Y aura-t-il bientôt des "cosmétiques naturelles" composées en partie de produits pétrochimiques comme du parabène et de la silicone ? C’est ce que craignent plusieurs organisations du secteur dont Cosmébio, une association internationale spécialisée dans la cosmétique naturelle et biologique, regroupant 350 entreprises et 450 marques.
Le coupable est l'ISO 16128. Un numéro qui secoue les entreprises du secteur.

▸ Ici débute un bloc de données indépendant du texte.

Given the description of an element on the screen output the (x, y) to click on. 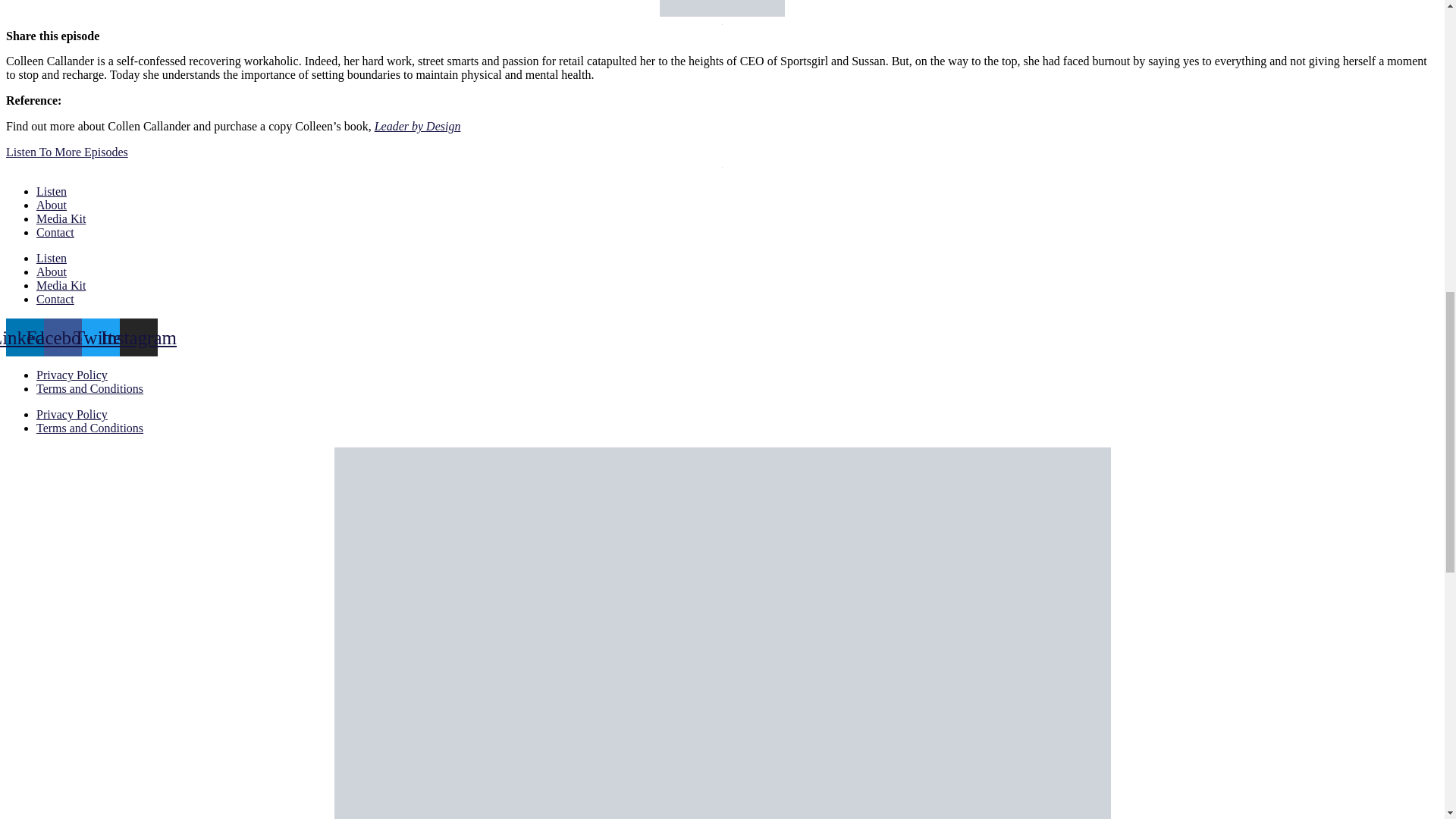
Contact (55, 298)
Media Kit (60, 218)
Facebook (62, 337)
Media Kit (60, 285)
Listen (51, 257)
Instagram (138, 337)
About (51, 205)
About (51, 271)
Privacy Policy (71, 374)
Listen (51, 191)
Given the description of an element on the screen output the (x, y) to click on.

Cette norme internationale sera définitivement adoptée à la fin de l’année 2017. Or, "elle va tromper les consommateurs", alerte Nicolas Bertrand, directeur du développement de Cosmébio, interrogé par Novethic, "en particulier les non avertis qui découvrent la cosmétique bio car elle donne les clés pour apposer des allégations ambiguës sur le packaging", précise l'association.
Pas de minimum d'ingrédients bio ni de liste noire de produits pétrochimiques
Pour bien comprendre, il faut savoir que, jusqu’ici, aucune norme internationale ne définissait la cosmétique bio et naturelle. Les professionnels ont donc créé des labels permettant aux consommateurs de s’y retrouver. Cosmébio par exemple s’appuie sur le label Cosmos Organic pour labelliser ses produits. Une crème bio doit être composée au minimum de 95 % d’ingrédients végétaux bio, 95 % minimum d’ingrédients d’origine naturelle, 20 % d’ingrédients bio au total, et 5 % maximum d’ingrédients synthétiques parmi lesquels sont exclus les OGM, parabens, silicone ou encore phénoxyéthanol.
Or, la nouvelle norme européenne n’exige pas de minimum d’ingrédients bio dans le produit final et n’exclut pas les OGM ou autres produits pétrochimiques controversés. "Dans un contexte de confiance établie de longue haleine avec les consommateurs, il serait contre-productif et dommageable de laisser penser au consommateur qu’un produit indiquant 20 % de bio et 80 % d’ingrédients issus d’OGM ou de la pétrochimie, sans aucune garantie de respect de l’environnement, puisse se revendiquer comme étant bio", explique Valérie Lemaire, directrice générale d’Ecocert Greenlife, un des organismes fondateurs de COSMOS.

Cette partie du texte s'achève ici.